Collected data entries
********
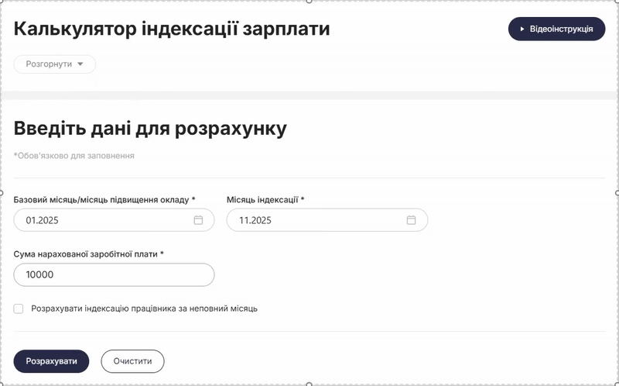Open the Відеоінструкція video guide

pyautogui.click(x=556, y=29)
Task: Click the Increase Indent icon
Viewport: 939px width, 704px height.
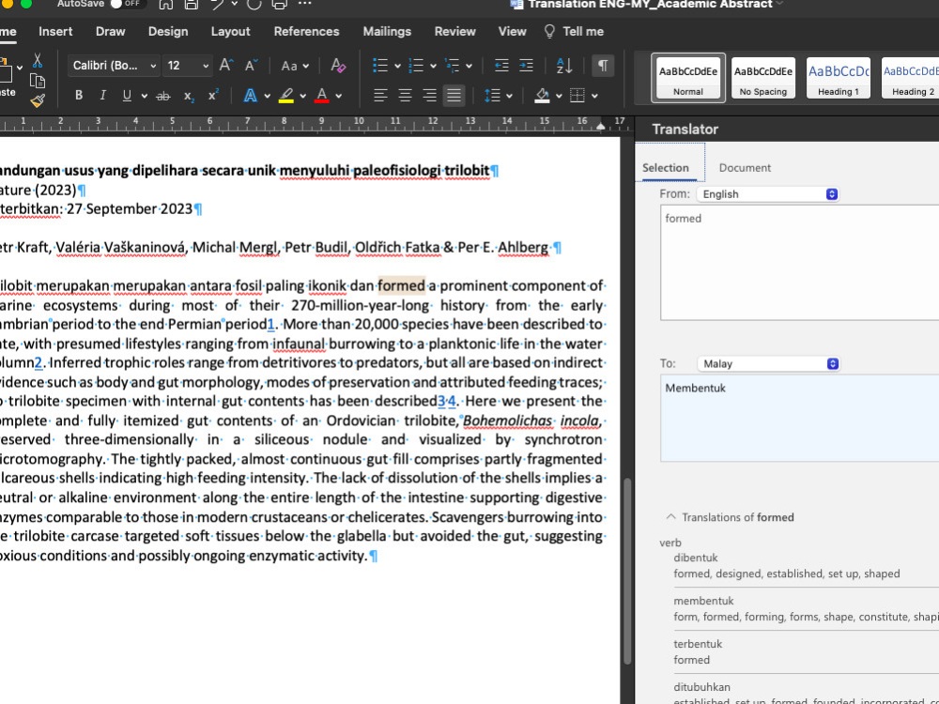Action: coord(527,66)
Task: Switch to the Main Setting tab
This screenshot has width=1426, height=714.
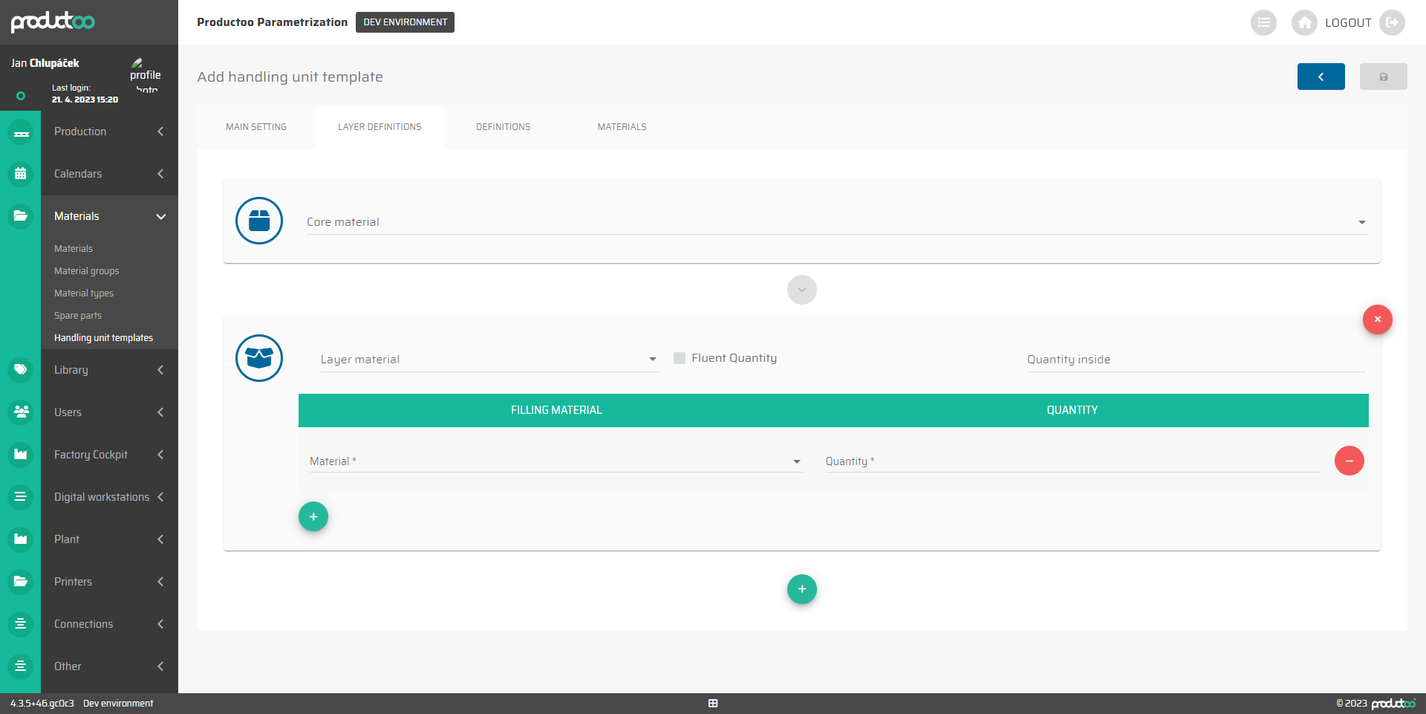Action: [256, 127]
********
## WORK INSTRUCTIONS
Find the line that contains "Viewport: 939px width, 704px height.", then write out that line and every line after it through the end of the records, exactly. Leave the pictures out.

## THE ANSWER
Viewport: 939px width, 704px height.
Action: coord(527,66)
Task: Switch to the Main Setting tab
This screenshot has width=1426, height=714.
Action: [256, 127]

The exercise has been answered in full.